Going back to Pat’s very first post. The piece you show sitting on the Snap On box looks very robust and well machined when you study it close. In the picture of the install with it in place. It looks to be 2 pieces of brass stock. Do you start with a standard set piece and then shim it on a case to case basis
I thought that was the case too - but I think that's just the reflection of the brass bar off of the inner part of the gear box. There is only one brass bar if you study closely.
Correct, it is indeed 2 separate pieces at first, the arm is simple brass flat stock, the spacer is machined by yours truly, to a standard size, it’s then press fitted into the arm, then brazed ( brass weld) so it can’t ever come apart,…
Dave, the "two pieces" are 1) flat stock and 2) the "bushing/spacer" that is fitted to the flat brass stock.
..then I sneak up on the bushing width trimming it on the mill for a precise ride……the arms I can crank out as ready to go units, then basically trim to fit,…..as mentioned, I’ve not seen a one size fit all solution in the 4 examples I’ve repaired so far,…..all 4 repairs were successful…..
I think this is why GRJ is suggesting the split brass rod. It takes at least one of the variables out of the equation the length of flat stock and where to screw it in. Additionally it shouldn't require modification.

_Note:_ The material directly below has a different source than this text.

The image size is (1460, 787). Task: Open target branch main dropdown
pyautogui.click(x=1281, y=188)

Why couldn't we use a split brass rod with the proper diameter and drop it over the shaft and then squeeze it together so it can't come off the shaft. We just trying to keep the gear from being able to walk over on the shaft, and I can't see why this wouldn't do the job.

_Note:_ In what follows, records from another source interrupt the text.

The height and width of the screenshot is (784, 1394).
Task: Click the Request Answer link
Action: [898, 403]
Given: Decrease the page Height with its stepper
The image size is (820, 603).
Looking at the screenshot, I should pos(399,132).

The challenge here - and maybe it's not much of one - is that once you squeeze it together, I think a "set screw" of sorts to cinch it together would be a good idea. Ideally it would clamp to the shaft, and rotate with it. It then would ride against inner gearbox wall. Obviously, that will create some friction, but it will be spread over a larger area and only have as much load on it as is caused by the throw out of the worm gear driving the worm wheel. No actual load per se.

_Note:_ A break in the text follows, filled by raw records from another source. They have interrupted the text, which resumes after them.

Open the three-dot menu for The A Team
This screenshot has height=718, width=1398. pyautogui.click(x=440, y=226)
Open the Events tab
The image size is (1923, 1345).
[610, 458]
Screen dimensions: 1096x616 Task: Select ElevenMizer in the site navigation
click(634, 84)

The whole reason this failure occurred is because the existing spacer drilled it's way into the shaft bushing. This would eliminate the spacer's "drilling" since it would spin with it and the shaft, and since the new spacer would be larger than the bearing, it couldn't drill into that.
I like this idea GRJ. The only question is... how to balance the new spacer so that it doesn't put too much of a rotational load on the shaft. I'm not sure what sort of RPMs were talking here.